TWO bogus couriers who fleeced pensioners were labelled mean and despicable by a judge.

Tricksters David Maverick and Paul Carter spent weeks planning the scam using fake Cash on Delivery parcels and even buying 600 metres of brown paper wrapping.

They told police that they got the idea from an episode of the television series Hustle, said prosecutor Jolyon Perks at Teesside Crown Court.

They got victims to sign clipboard receipts printed First Choice Couriers and they demanded £20 payment for one parcel which contained just a battered box and another with a Batman jigsaw.

Carter, 17, who knocked on doors while Maverick, 20, sat outside in a blue van, at homes in Redcar, Ormesby and Eston.

Maverick told one 82-year-old woman that she had a parcel from Knitters Direct, but relatives contacted police concerned about the activities of the pair.

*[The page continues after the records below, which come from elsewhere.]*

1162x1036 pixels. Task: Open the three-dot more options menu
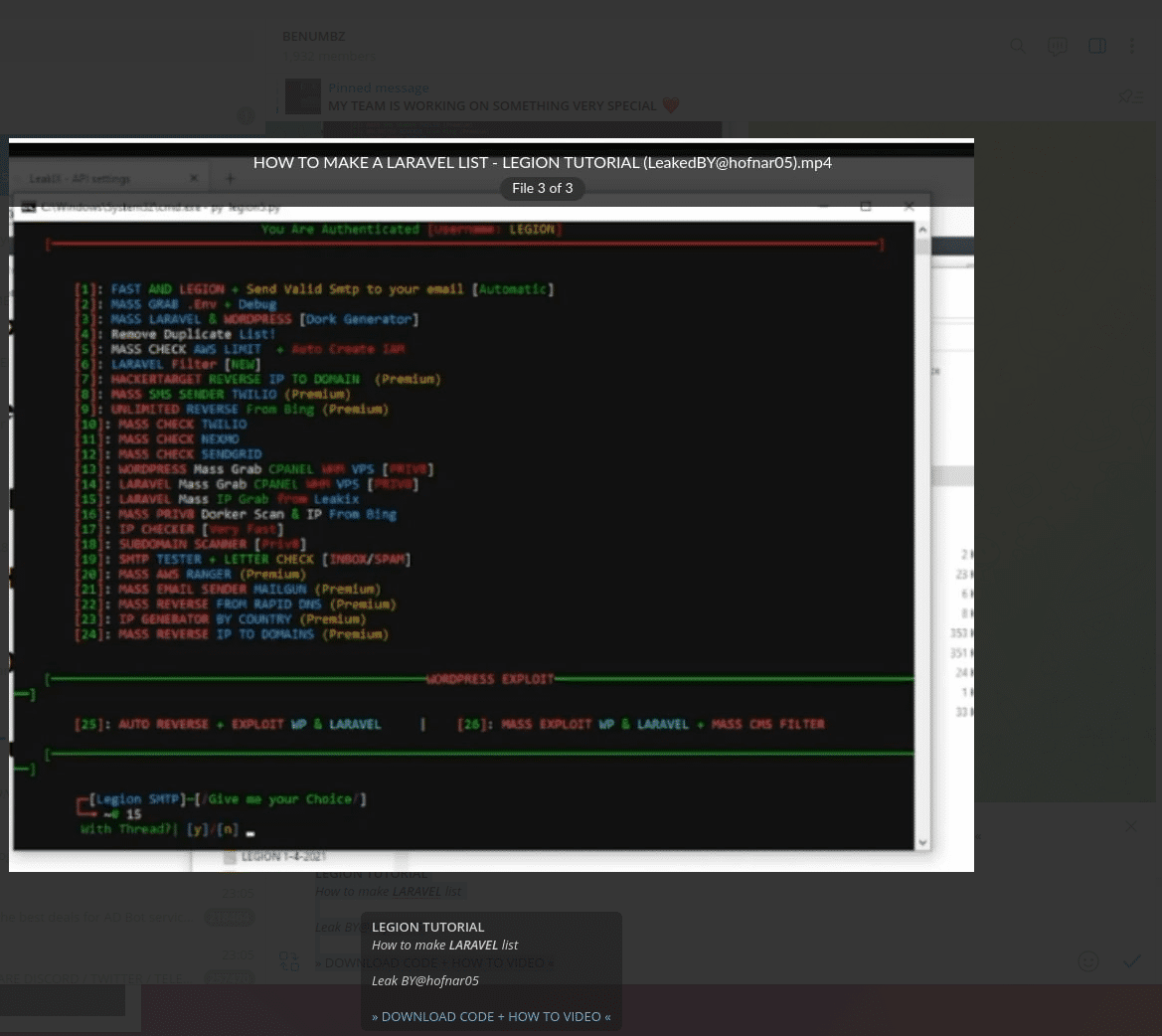tap(1132, 47)
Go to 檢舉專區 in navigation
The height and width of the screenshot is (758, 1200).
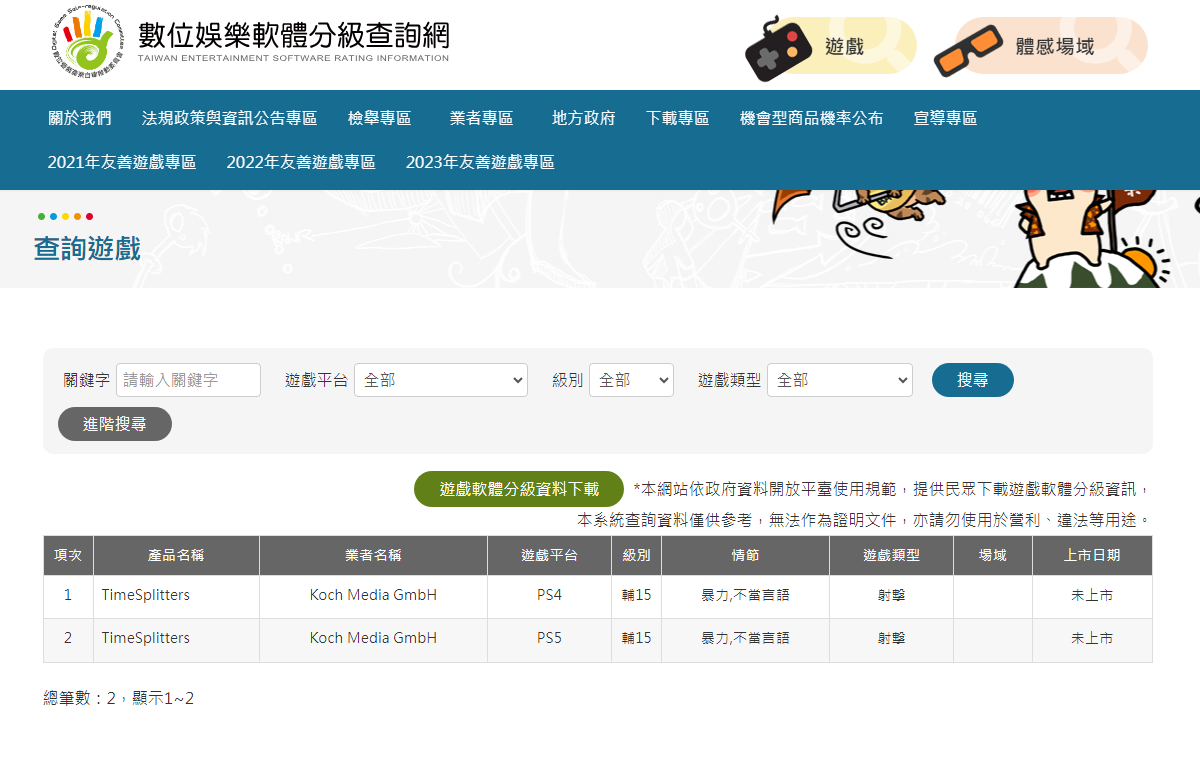click(380, 118)
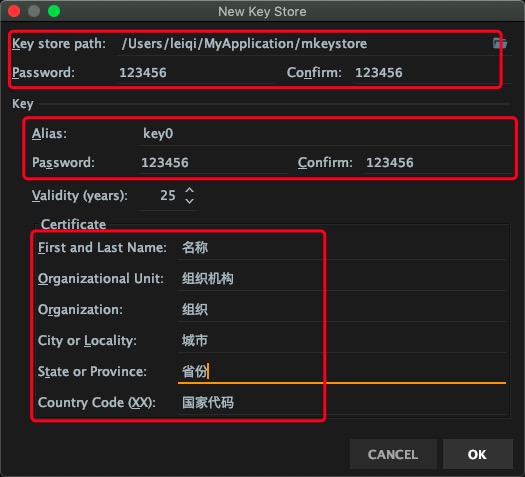Open folder browser for key store path

pyautogui.click(x=500, y=43)
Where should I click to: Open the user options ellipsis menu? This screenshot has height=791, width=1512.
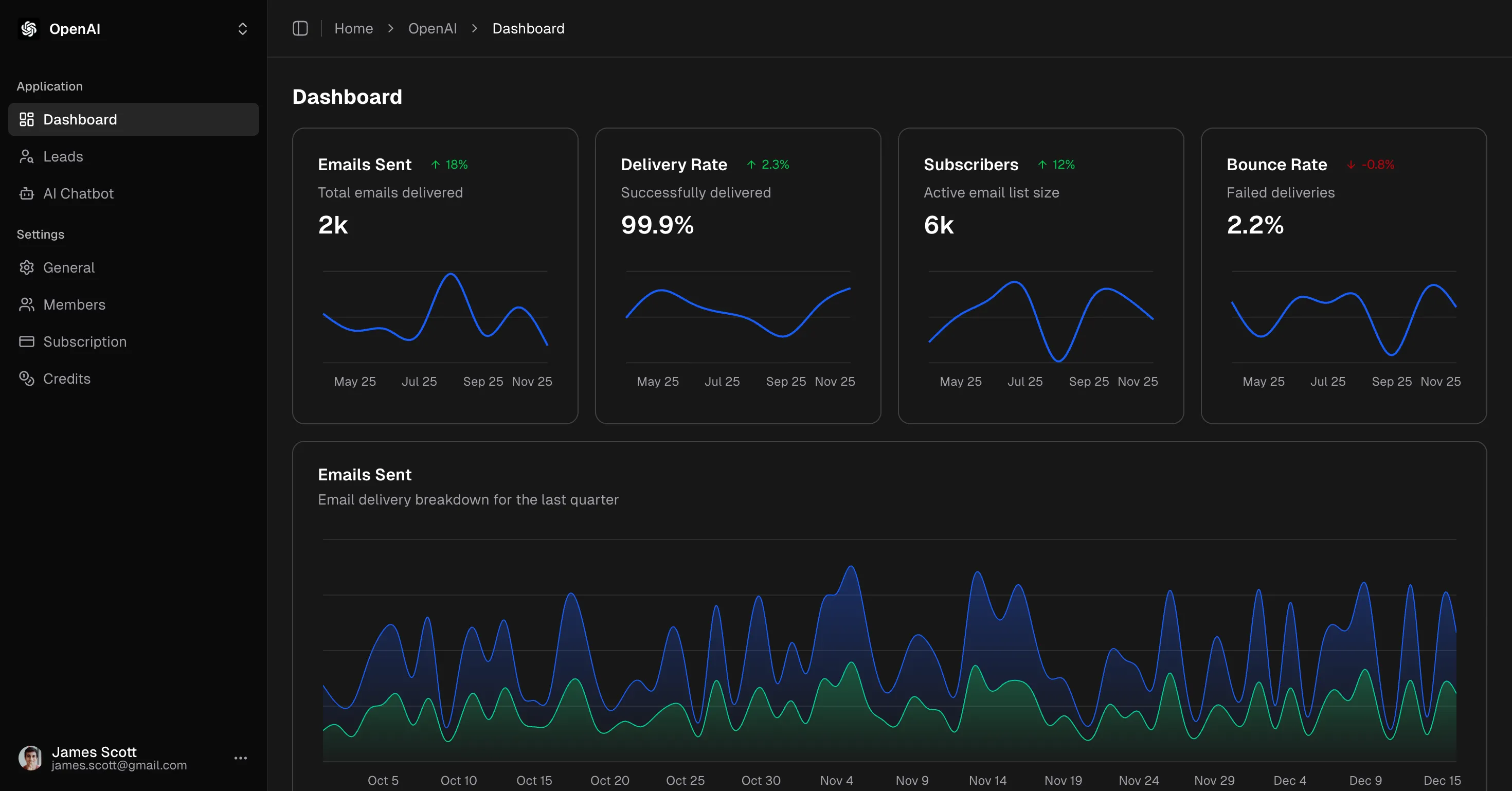240,758
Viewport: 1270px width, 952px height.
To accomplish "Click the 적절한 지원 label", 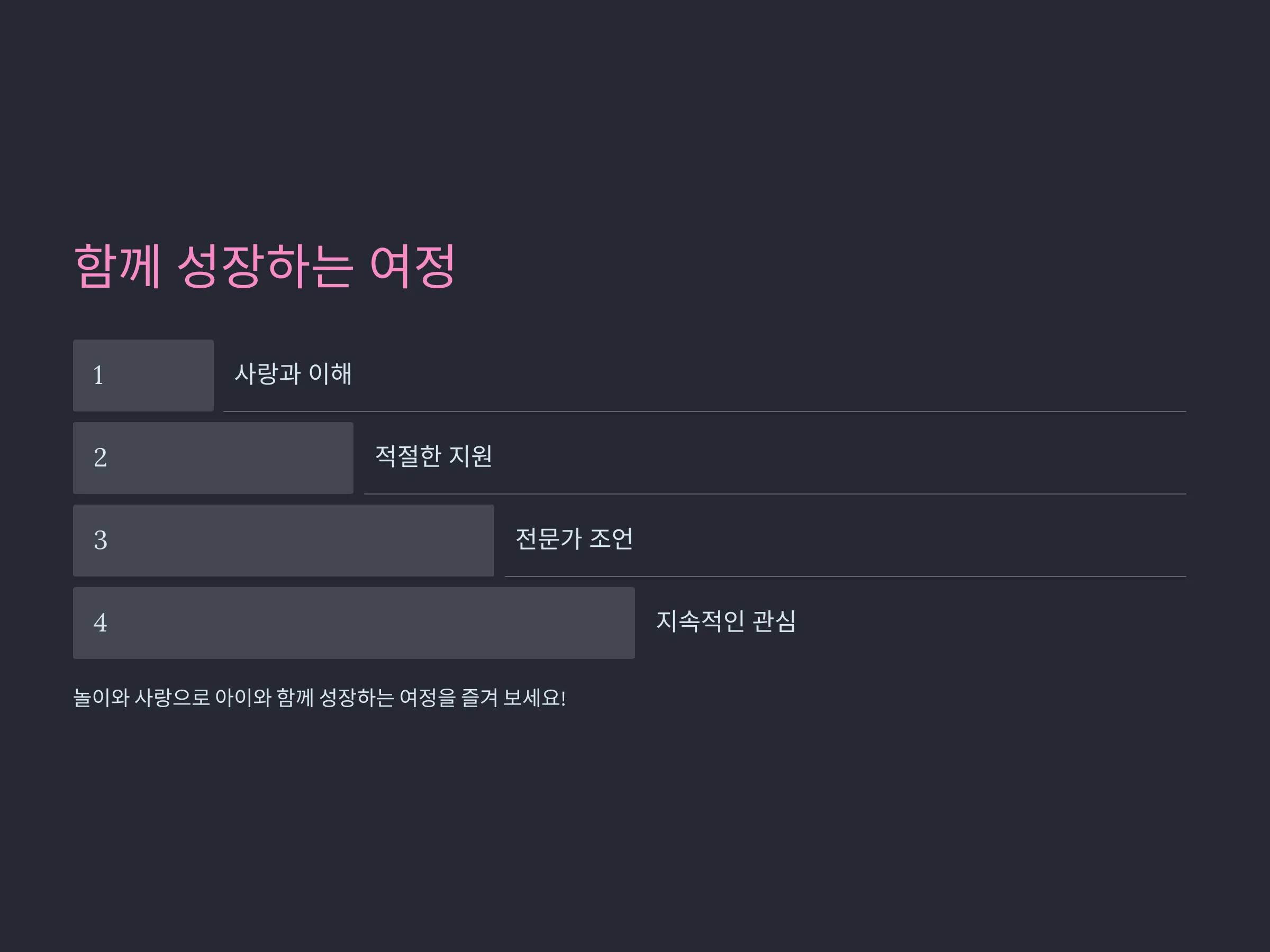I will point(433,456).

Police caught them the same day, and in Maverick's van they found four undelivered parcels. In his home they discovered a large number of addresses, names and phone numbers which clearly were to be used in continuing the deceptions.

Robin Turton, defending Maverick, said: "They were two young men who had seen an episode of Hustle in which an incident of a similar thing takes place and they went on to consider putting together this scam.

"But they were not targeting pensioners. They went out during the day and it just so happens that the only people who were at home were elderly people."

Robert Mochrie, defending Carter, said that his client was being treated for depression over his fear at going to prison.

Maverick of High Street, Eston, and Carter of Millbrook Avenue, Middlesbrough, were both ordered to do 100 hours unpaid work with a 12 month community rehabilitation order with supervision after they pleaded guilty to five fraud offences committed on May 18 last year.